**EXERCISE**
Output the full set of records exactly.

**SUPPLIED RECORDS**
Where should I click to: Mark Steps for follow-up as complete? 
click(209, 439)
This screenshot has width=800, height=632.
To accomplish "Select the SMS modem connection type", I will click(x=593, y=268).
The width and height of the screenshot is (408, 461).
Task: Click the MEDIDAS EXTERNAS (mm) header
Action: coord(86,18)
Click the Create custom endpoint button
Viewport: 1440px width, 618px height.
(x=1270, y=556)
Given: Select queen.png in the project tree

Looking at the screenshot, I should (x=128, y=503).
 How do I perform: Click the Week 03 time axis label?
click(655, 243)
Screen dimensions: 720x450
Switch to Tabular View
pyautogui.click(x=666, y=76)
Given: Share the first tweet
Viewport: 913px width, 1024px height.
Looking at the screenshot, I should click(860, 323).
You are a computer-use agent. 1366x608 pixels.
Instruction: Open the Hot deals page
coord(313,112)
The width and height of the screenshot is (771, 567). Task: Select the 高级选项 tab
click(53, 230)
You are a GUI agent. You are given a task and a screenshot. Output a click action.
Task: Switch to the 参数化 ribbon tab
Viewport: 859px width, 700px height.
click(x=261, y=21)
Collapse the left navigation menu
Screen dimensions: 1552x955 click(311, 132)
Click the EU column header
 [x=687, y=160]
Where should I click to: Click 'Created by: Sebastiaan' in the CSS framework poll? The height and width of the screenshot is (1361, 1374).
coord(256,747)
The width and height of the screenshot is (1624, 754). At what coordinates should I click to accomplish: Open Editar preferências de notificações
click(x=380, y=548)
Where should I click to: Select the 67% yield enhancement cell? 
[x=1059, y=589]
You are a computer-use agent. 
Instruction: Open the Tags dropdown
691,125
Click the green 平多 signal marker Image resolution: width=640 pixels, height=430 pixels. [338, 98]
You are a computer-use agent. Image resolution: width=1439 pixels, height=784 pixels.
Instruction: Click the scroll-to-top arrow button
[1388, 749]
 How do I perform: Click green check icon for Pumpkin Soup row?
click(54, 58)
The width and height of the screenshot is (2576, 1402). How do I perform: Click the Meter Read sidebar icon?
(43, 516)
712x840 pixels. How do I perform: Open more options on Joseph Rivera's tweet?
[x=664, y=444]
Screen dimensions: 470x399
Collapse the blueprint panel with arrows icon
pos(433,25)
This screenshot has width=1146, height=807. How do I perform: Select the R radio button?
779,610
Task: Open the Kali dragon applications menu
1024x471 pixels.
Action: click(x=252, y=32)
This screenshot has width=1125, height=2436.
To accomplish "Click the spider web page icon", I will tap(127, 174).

**EXERCISE RESPONSE**
Where should I click to: Mark Steps for follow-up as complete? 
click(209, 439)
This screenshot has width=800, height=632.
To accomplish "Select the SMS modem connection type", I will click(x=593, y=268).
The width and height of the screenshot is (408, 461).
Task: Click the MEDIDAS EXTERNAS (mm) header
Action: coord(86,18)
Click the Create custom endpoint button
Viewport: 1440px width, 618px height.
(x=1270, y=556)
Given: Select queen.png in the project tree

Looking at the screenshot, I should (x=128, y=503).
 How do I perform: Click the Week 03 time axis label?
click(655, 243)
Screen dimensions: 720x450
Switch to Tabular View
pyautogui.click(x=666, y=76)
Given: Share the first tweet
Viewport: 913px width, 1024px height.
Looking at the screenshot, I should click(860, 323).
You are a computer-use agent. 1366x608 pixels.
Instruction: Open the Hot deals page
coord(313,112)
The width and height of the screenshot is (771, 567). Task: Select the 高级选项 tab
click(53, 230)
You are a GUI agent. You are given a task and a screenshot. Output a click action.
Task: Switch to the 参数化 ribbon tab
Viewport: 859px width, 700px height.
click(x=261, y=21)
Collapse the left navigation menu
Screen dimensions: 1552x955 click(311, 132)
Click the EU column header
 [x=687, y=160]
Where should I click to: Click 'Created by: Sebastiaan' in the CSS framework poll? The height and width of the screenshot is (1361, 1374).
coord(256,747)
The width and height of the screenshot is (1624, 754). At what coordinates should I click to accomplish: Open Editar preferências de notificações
click(x=380, y=548)
Where should I click to: Select the 67% yield enhancement cell? 
[x=1059, y=589]
You are a computer-use agent. 
Instruction: Open the Tags dropdown
691,125
Click the green 平多 signal marker Image resolution: width=640 pixels, height=430 pixels. [338, 98]
You are a computer-use agent. Image resolution: width=1439 pixels, height=784 pixels.
Instruction: Click the scroll-to-top arrow button
[1388, 749]
 How do I perform: Click green check icon for Pumpkin Soup row?
click(54, 58)
The width and height of the screenshot is (2576, 1402). How do I perform: Click the Meter Read sidebar icon?
(43, 516)
712x840 pixels. How do I perform: Open more options on Joseph Rivera's tweet?
[x=664, y=444]
Screen dimensions: 470x399
Collapse the blueprint panel with arrows icon
pos(433,25)
This screenshot has width=1146, height=807. How do I perform: Select the R radio button?
779,610
Task: Open the Kali dragon applications menu
1024x471 pixels.
Action: click(x=252, y=32)
This screenshot has width=1125, height=2436.
To accomplish "Click the spider web page icon", I will tap(127, 174).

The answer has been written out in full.